Voorzitter. Dan over de UNRWA en de vijandigheid van Trump en de ChristenUnie. Begin dit jaar schrapte Trump al 65 miljoen van de geplande bijdrage aan deze VN-hulporganisatie. Nu gaat Trump een stap verder. De VN-hulporganisatie voor Palestijnse vluchtelingen krijgt geen cent meer van de Verenigde Staten. Nu zie je dat hetzelfde dreigt te gaan gebeuren in Nederland. Met de ChristenUnie voorop hobbelen we weer achter de Verenigde Staten aan, terwijl volgens ons kabinet de UNRWA — ik citeer —"van essentieel belang is voor opvang in de regio door het verlenen van basisvoorzieningen aan ruim 5 miljoen Palestijnse vluchtelingen". Op humanitaire hulp zouden we niet moeten politiseren, en dat valt me echt vies tegen van de ChristenUnie. De UNRWA verzorgt de scholing van honderdduizenden Palestijnse kinderen en beheert ziekenhuizen en klinieken. Daarnaast verstrekt deze VN-organisatie hulp aan 5 miljoen arme Palestijnse gezinnen op de Westelijke Jordaanoever en in de Gazastrook, Libanon en Jordanië.

Voorzitter, ik rond af. Nederland moet sneller terug naar een bijdrage van 0,7% van het bruto nationaal inkomen. In plaats van pas in 2030 zou Nederland eigenlijk uiterlijk over vijf jaar terug moeten keren naar die bijdrage van 0,7%. Een grotere investering is nodig om de complexe mondiale uitdagingen het hoofd te bieden en structureel te investeren in de toekomst van de allerarmsten.

Dank u wel, voorzitter.

De voorzitter:

Dank u wel. Met uw bijdrage zijn we aan het einde gekomen van de eerste termijn aan de zijde van de Kamer. Dat betekent dat ik zo dadelijk de beraadslaging zal schorsen. Morgenavond zal dit debat worden voortgezet. Dan beginnen we als eerste met de beantwoording van de minister in eerste termijn. Daarna houden we, afrondend, de tweede termijn.

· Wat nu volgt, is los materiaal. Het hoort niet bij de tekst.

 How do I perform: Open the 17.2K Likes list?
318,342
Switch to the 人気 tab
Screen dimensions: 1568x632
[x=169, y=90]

De algemene beraadslaging wordt geschorst.

De voorzitter:

Aan het eind van de dag vind ik het wel zo netjes om de minister te bedanken voor de aanwezigheid. Dat geldt uiteraard ook voor de Kamerleden, onze ondersteuning alsook die van de minister. Ook geldt dat uiteraard voor de verzorging van ons. Zeer veel dank.